> **Task goal**:
From the forum thread on puppy farms, list every username that appears as a post heading.

> **Excerpt provided**:
What you just said about her litter not being kc reg and the other litter was made me think dodgey, this is very common for kc breeders that are breeding too much.

They are only allowed to breed a certain amount of litters until the bitch is a certian age so they cant register every litter with the KC or the KC would know they were over breeding or puppy farmers. 

So sorry to say sounds like even if they had been breeding for years (a lot of puppy farmers do) it sounds like they werent the best breeders. 

Sorry to hear about Misty though and good on you for trying to help her


----------



## huskylover23

Danielle P said:


> Oh thats sooo sad
> 
> What you just said about her litter not being kc reg and the other litter was made me think dodgey, this is very common for kc breeders that are breeding too much.
> 
> They are only allowed to breed a certain amount of litters until the bitch is a certian age so they cant register every litter with the KC or the KC would know they were over breeding or puppy farmers.
> 
> So sorry to say sounds like even if they had been breeding for years (a lot of puppy farmers do) it sounds like they werent the best breeders.
> 
> Sorry to hear about Misty though and good on you for trying to help her


alarm bells should of rung at the time but i fell in love with misty when i saw her at 3 weeks old and just wanted her so didnt ask much.

they couldnt of cared less when i told them, they knew she was dying and never contacted me to ask if she passed away they didnt care at all. if anything they hinted at me to buy another pup 

i loved her with all my heart and im just heart broken. its so hard to find a good breeder x


----------



## Danielle P

I know and so many people fall into their trap, I guess thats how they get away with it. People are either like you and just love the pup and dont ask much or they see the pup in disgusting conditions and feel like they have to 'save' it. Its all so sad. 

Youre not looking for a puppy now are you. For anyone who is reading this, a good place to find a breeder is a website called 'the hairy dogmother' Google it and the website is in association with Dogs Today and they only accept ads from breeders who have done all the neccessary health testing.


----------



## Pointermum

Danielle P you made me cry with that post :crying: thank god the lights are off and OH to busy watching the football! Well done for spreading the word


----------



## anderzon

this makes me value more my pets at home.:thumbup:


----------



## petcoach

huskylover23 said:


> my mum said there are lots trying to be clever. where people are working with these puppy farms and taking the pups to their homes for showings to potentional owners to make it look like they were bred in great conditions and being loved etc but they are in fact from puppy farms. is this true?


It could easily be true, but at least you have some comeback if things go wrong because at least you know where one of them lives.

Heard a terrible tale today about a dog that was clearly used as a breeder. She was found abandoned in the forest, nearly hairless because she had contracted mange. The good thing is that the local rescue centre took her in, cleaned her up and she has now been rehomed.

This just shows how little respect the dogs receive from the breeders who see them as cash producers, nothing more.

> **Given data**:
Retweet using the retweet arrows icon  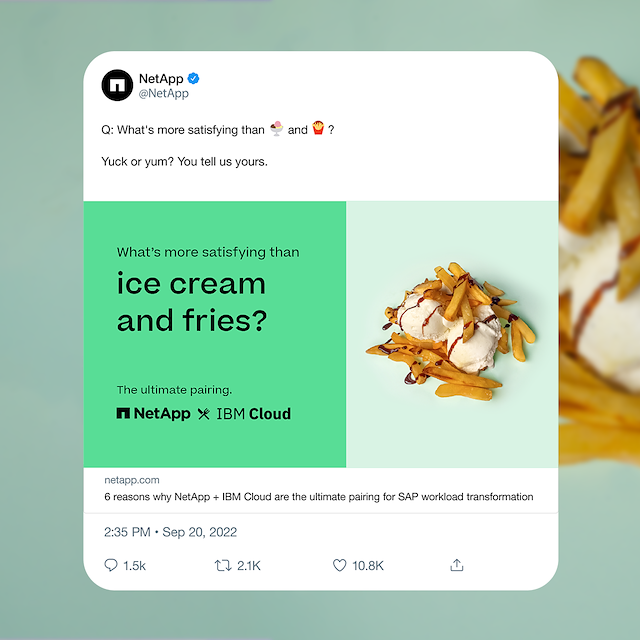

> **Answer for the task**:
huskylover23, Danielle P, Pointermum, anderzon, petcoach